= CHALLENGE =
Can you write out, word for word, everything from the line containing "The image size is (1605, 973)." down through the end of the entries, with both ends included and the pictures left out?

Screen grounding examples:
►
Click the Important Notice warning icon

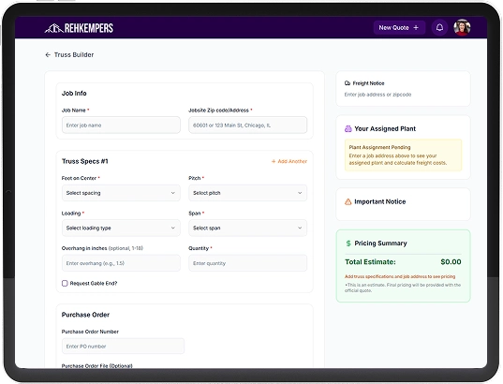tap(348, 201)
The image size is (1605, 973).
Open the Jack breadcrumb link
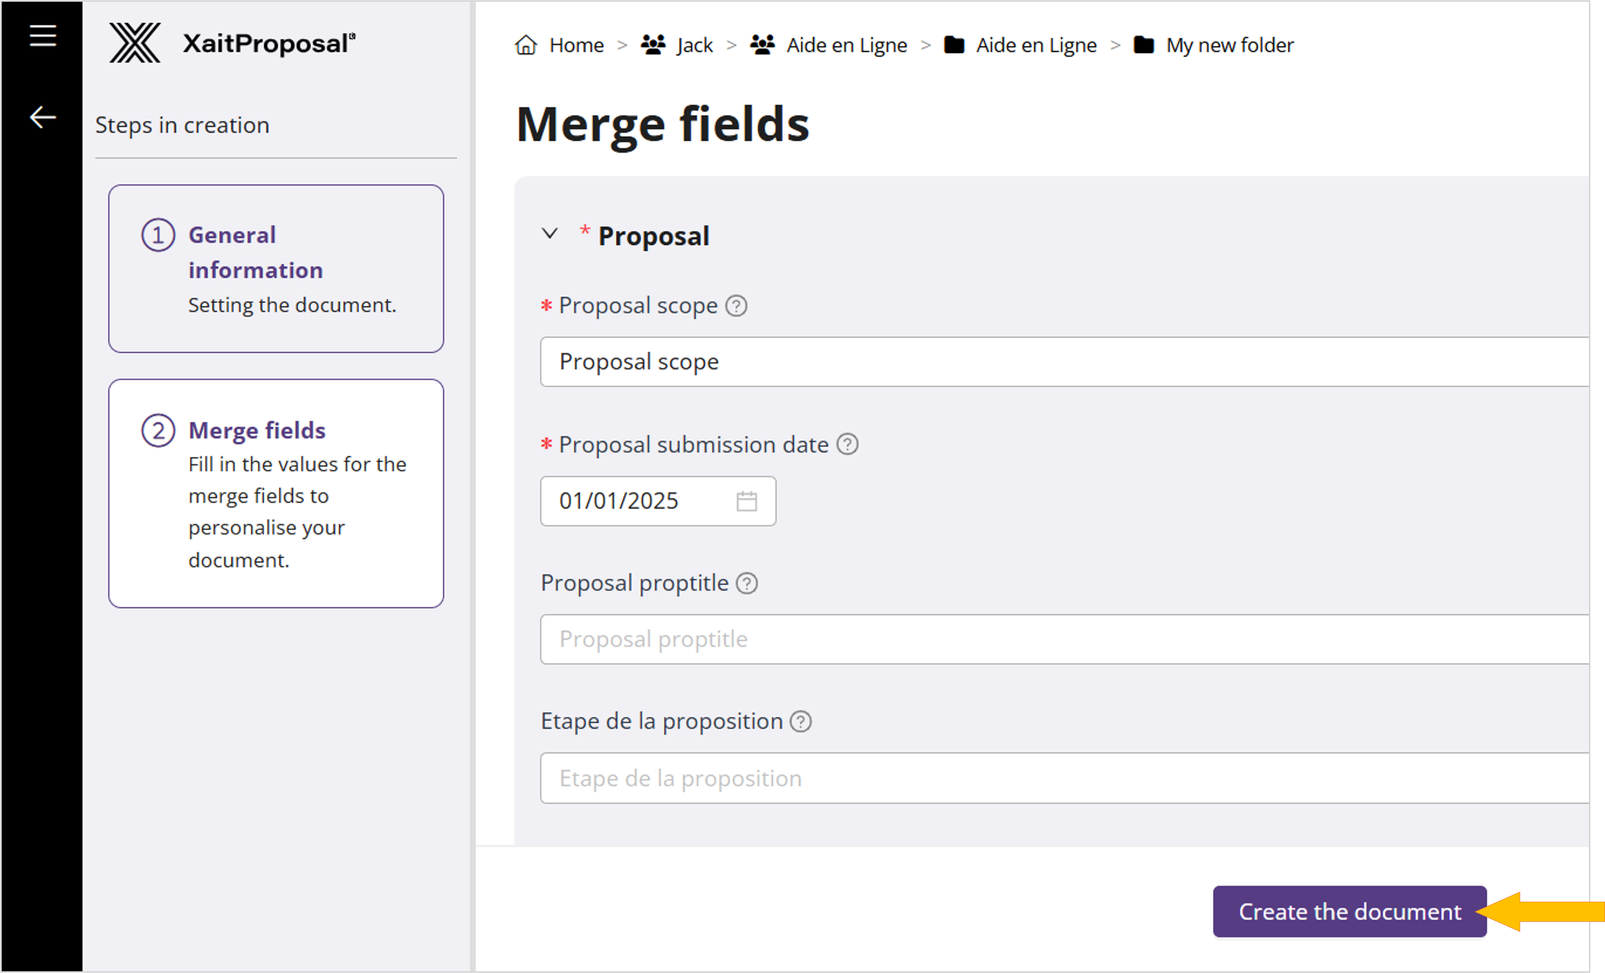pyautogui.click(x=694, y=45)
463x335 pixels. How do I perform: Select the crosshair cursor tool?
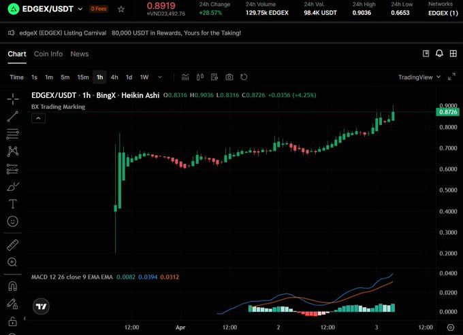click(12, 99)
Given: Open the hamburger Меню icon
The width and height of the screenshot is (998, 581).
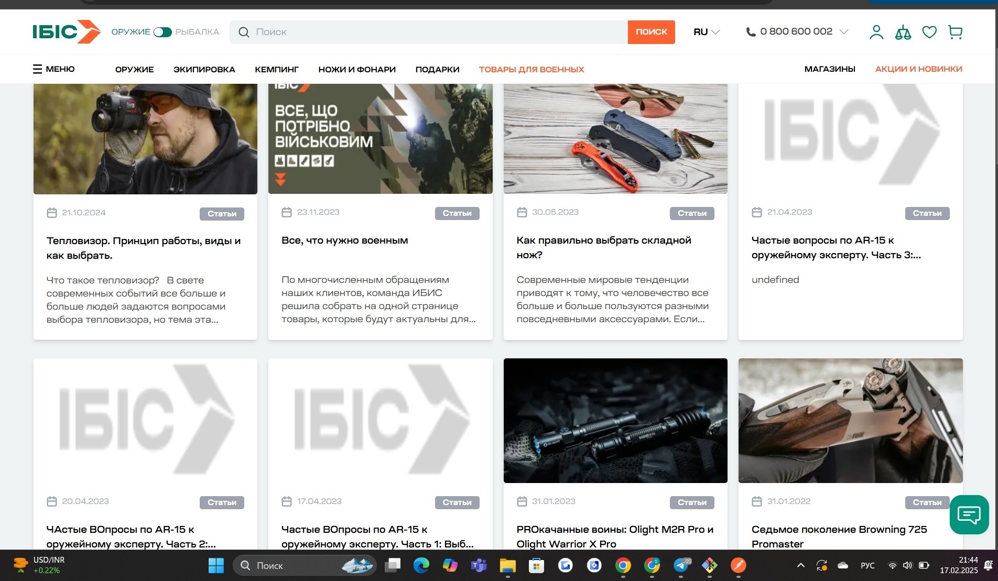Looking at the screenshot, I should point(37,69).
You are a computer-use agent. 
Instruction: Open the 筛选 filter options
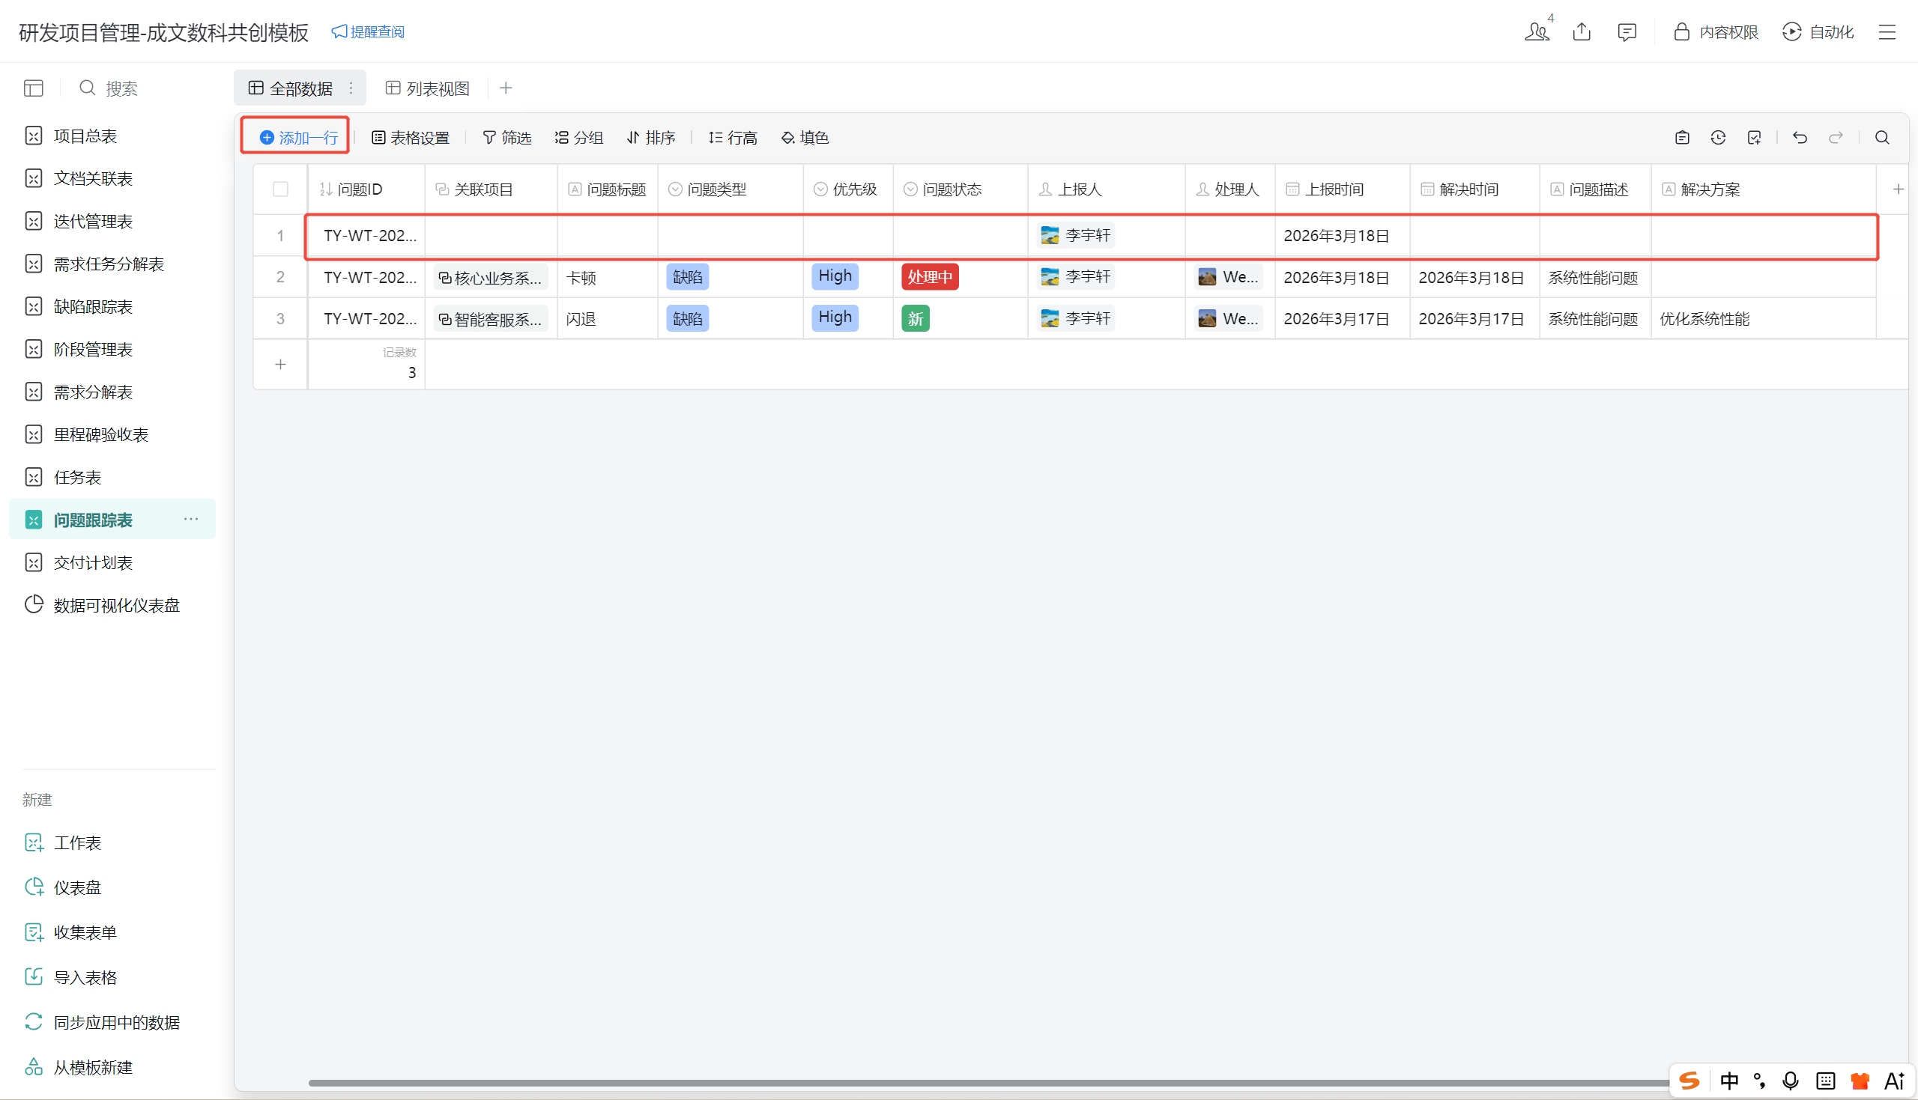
◄
= RESULT OF THIS TASK =
The image size is (1605, 973).
Open the Jack breadcrumb link
pyautogui.click(x=694, y=45)
463x335 pixels. How do I perform: Select the crosshair cursor tool?
click(12, 99)
Given: Open the hamburger Меню icon
The width and height of the screenshot is (998, 581).
Looking at the screenshot, I should point(37,69).
You are a computer-use agent. 
Instruction: Open the 筛选 filter options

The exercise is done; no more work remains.